Mike.Barretta · April 14, 2018, 1:37pm

@arisbanach if you run it through with the following output, what do you see?

output { stdout { codec => rubydebug } }

arisbanach · April 14, 2018, 2:24pm

@Mike.Barretta The output shows the same as what I see in Kibana. There isn't anything extra that I can see that explains why it fails to parse.

Badger · April 14, 2018, 3:41pm

Date is an array. Try this (force_array => false on the xml filter does not stop path making everything an array).

  date { match => [ "date[0]", "yyyyMMdd"] target => "date" }

arisbanach · April 14, 2018, 4:02pm

@Badger You're right! However, when I set force_array => false in the xml filter, it still outputs date as an array for some reason.

arisbanach · April 14, 2018, 4:07pm

Actually, this might be related to the xpath value I'm using to pull it. This has been happening with other fields as well, so I'm guess I'm just not understanding something about xpaths. Is there a way that I can concatenate multiple matches so that the output isn't stored in an array? Or will I need to use a different filter afterward to do that?

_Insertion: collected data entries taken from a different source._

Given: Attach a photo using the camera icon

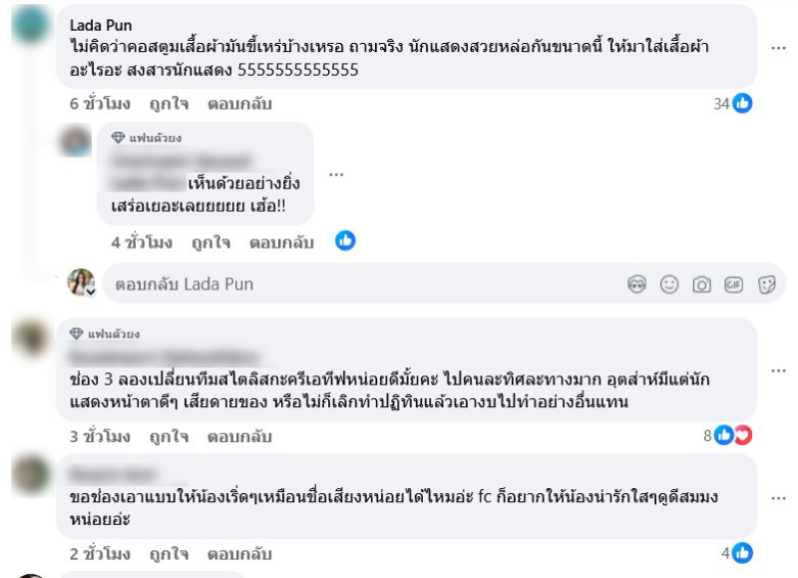Looking at the screenshot, I should point(701,285).
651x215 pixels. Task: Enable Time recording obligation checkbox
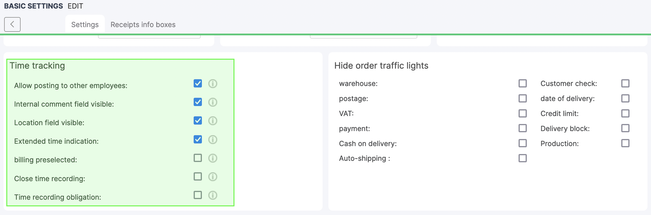(x=198, y=195)
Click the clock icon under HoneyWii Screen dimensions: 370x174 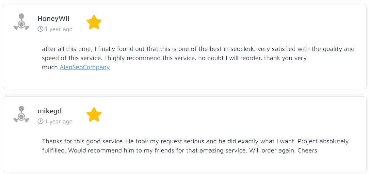tap(40, 29)
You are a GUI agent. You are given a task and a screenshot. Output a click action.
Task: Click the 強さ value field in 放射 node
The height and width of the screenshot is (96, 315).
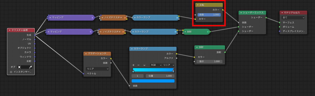[x=209, y=61]
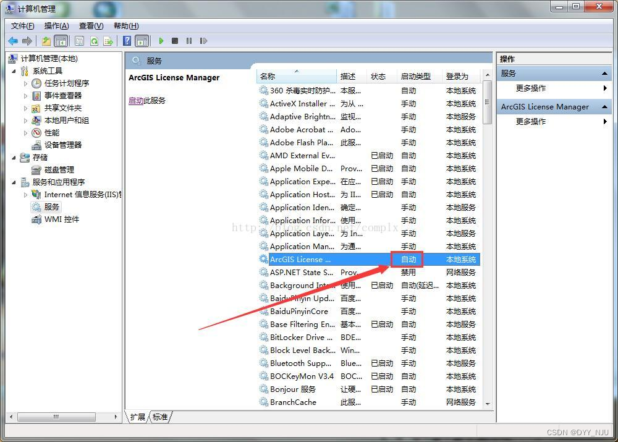Open Help using the question mark icon
This screenshot has width=618, height=442.
[125, 41]
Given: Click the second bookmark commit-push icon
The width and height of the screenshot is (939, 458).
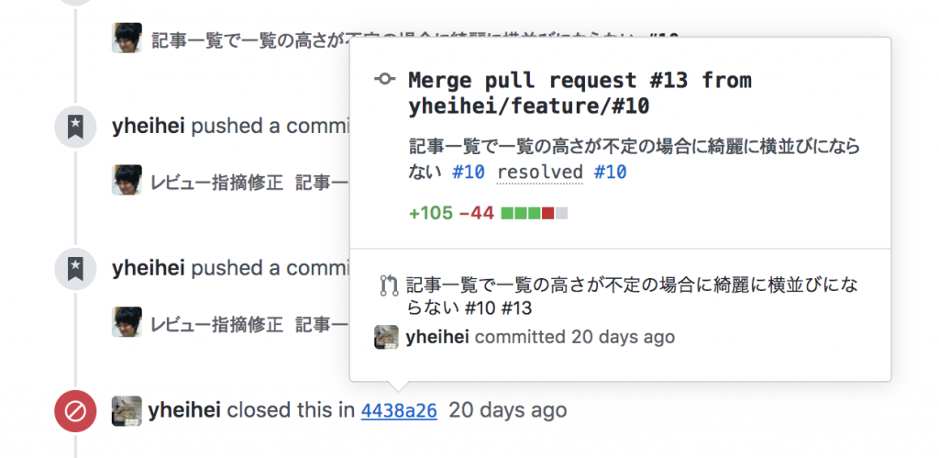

Badger · April 14, 2018, 4:58pm

force_array => false works for store_xml, but not for xpath. If you look at the source it is not even referenced in the if @xpath block, just in the if @store_xml block.

arisbanach · April 14, 2018, 5:08pm

So would you say a good way to handle this is just use another filter after the xml filter to merge any fields that are arrays into non-arrays first?

Badger · April 14, 2018, 5:43pm

Yes. I tend to do this for each field. It is ugly but effective.

if [fieldx] { mutate { replace => { "fieldx" => "%{[fieldx][0]}" } } }

arisbanach · April 14, 2018, 6:06pm

Thanks! You're amazing! How long have you been doing this for, if you don't mind me asking? I don't know if there is a normal learning curve with Logstash or if I'm just slow.

Mike.Barretta · April 14, 2018, 6:55pm

Thanks for jumping in and help out!

system · May 12, 2018, 6:56pm

This topic was automatically closed 28 days after the last reply. New replies are no longer allowed.